The 9th US Circuit Court of Appeals has once again upheld a decision by lower courts to dismiss a lawsuit brought by Prager University against Google. According to the ruling, internet platforms are not subject to the First Amendment.

Conservative talk show host Dennis Prager, who runs the nonprofit PragerU, claimed that YouTube set a large number of his videos ranging from abortion to gun rights as “restricted” and demonetized them. He asserted that this was a violation of his freedom of speech. The courts disagreed.

In a unanimous 3-0 decision, the 9th Circuit said that despite YouTube’s “ubiquity” and its public accessibility, it is not a “state actor.”

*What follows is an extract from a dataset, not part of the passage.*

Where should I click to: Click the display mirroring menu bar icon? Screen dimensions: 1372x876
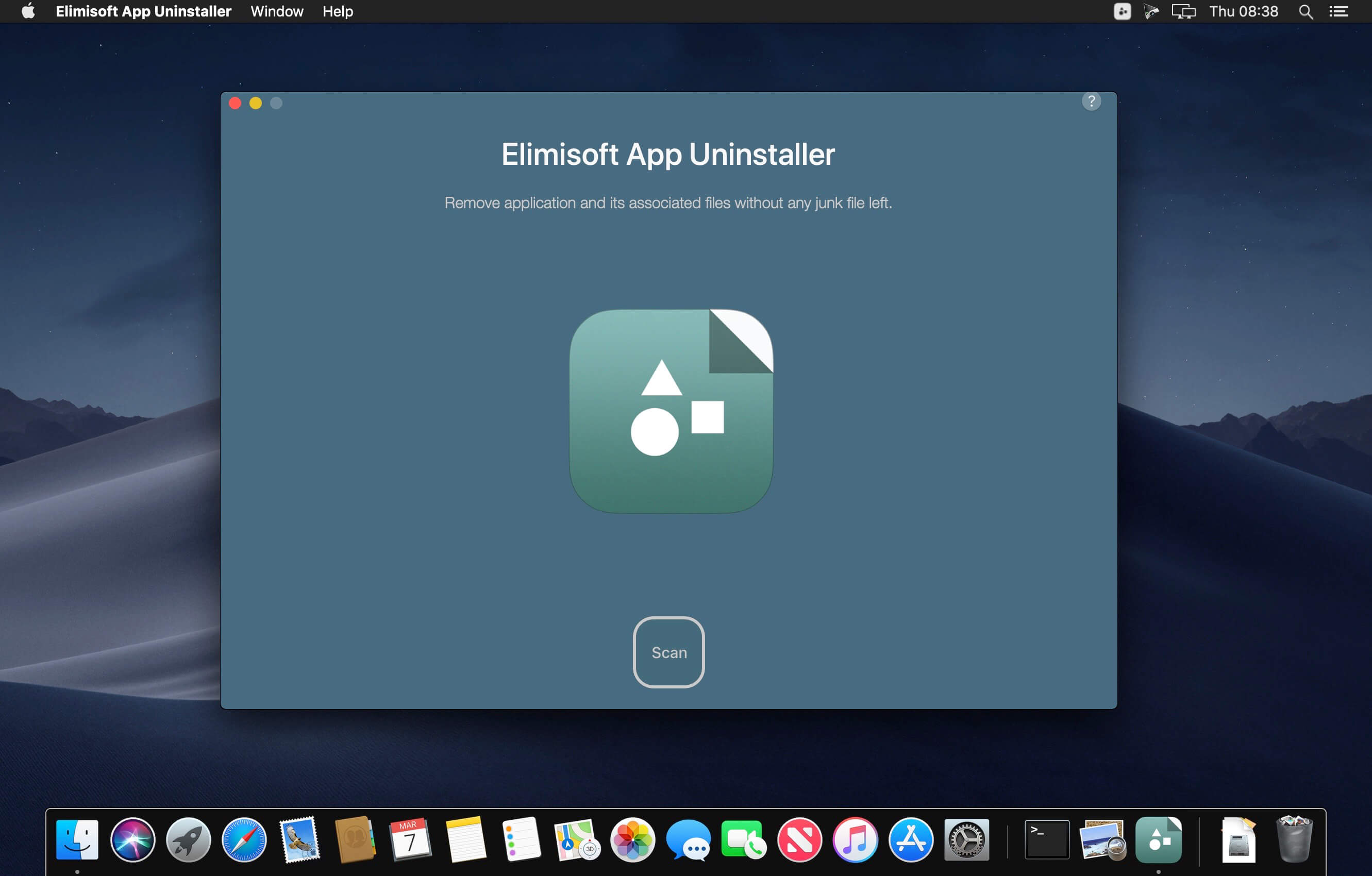pos(1183,11)
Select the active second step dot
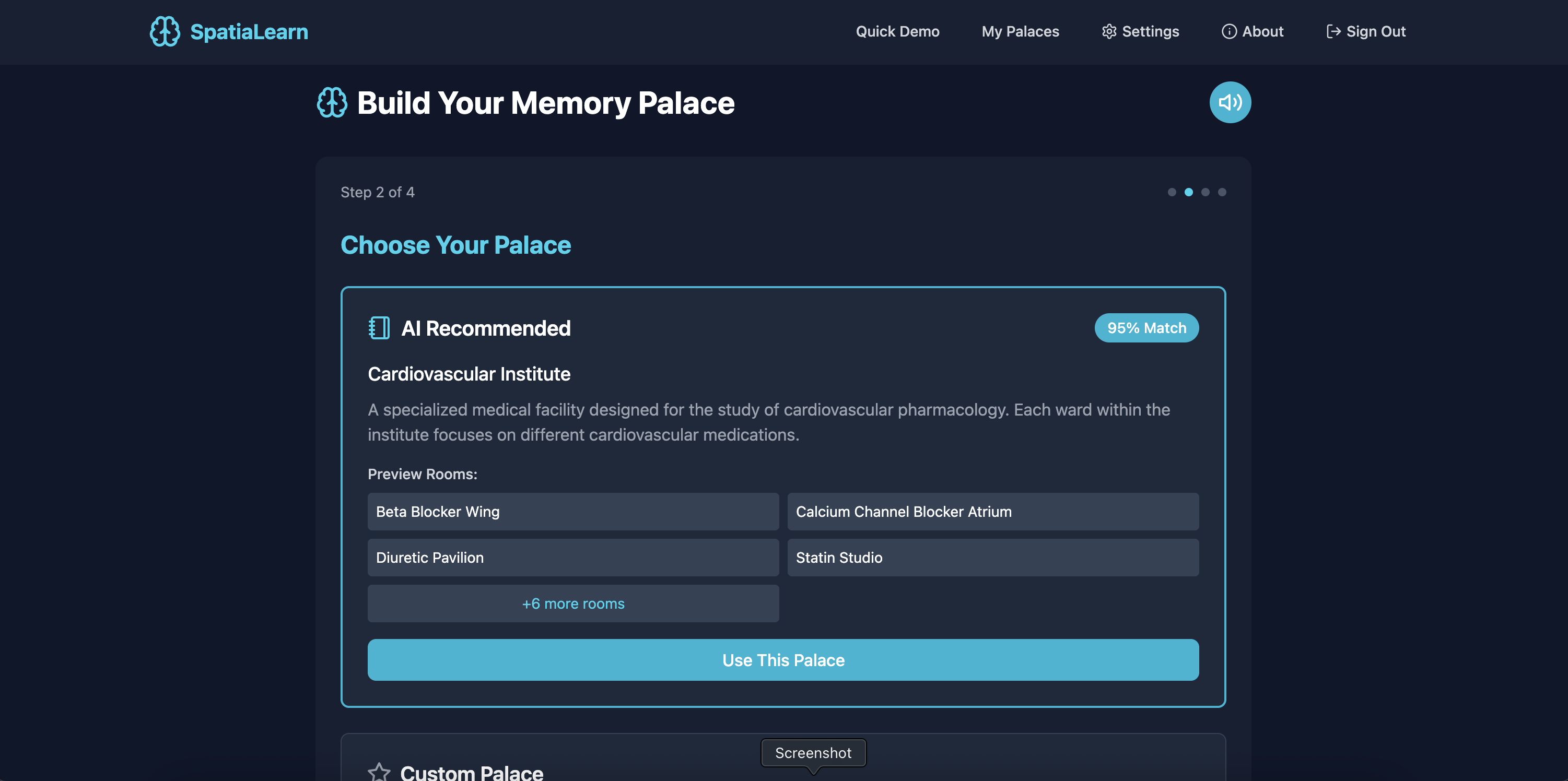Image resolution: width=1568 pixels, height=781 pixels. [x=1188, y=192]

"Despite YouTube’s ubiquity and its role as a public- facing platform, it remains a private forum, not a public forum subject to judicial scrutiny under the First Amendment," wrote Circuit Judge Margaret McKeown. "PragerU runs headfirst into two insurmountable barriers—the First Amendment and Supreme Court precedent [Manhattan Cmty. Access Corp. v. Halleck]."

The court also dismissed an allegation of false advertisement. Prager asserted that YouTube’s claims about free speech such as “everyone deserves to have a voice, and [the] world is a better place when we listen, share, and build community through our stories” was misrepresentative of its policies. McKeown said that these statements were not advertisements, but “merely opinions.”

“[Our products] are not politically biased,” said Google spokesman Farshad Shadloo. “[This decision] vindicates important legal principles that allow us to provide different choices and settings to users.”

PragerU attorney Peter Obstler told Reuters that the Seattle appeals court’s decision was “very limited” and that it was only “based on the facts alleged in this case.” Obstler was referring to another related PragerU’s lawsuit against Google in California, where state laws are more favorable to the plaintiff. However, it is worth mentioning that it was San Jose’s US District Court that made the initial decision to dismiss.

Former US Solicitor General Donald Verrilli said courts have remained consistent that privately-held internet forums do not qualify as state actors. He asserts that if they did, the internet would be a very different place, “chock-full of sexually explicit content, violent imagery, hate speech, and expression aimed at demeaning, disturbing, and distressing others.”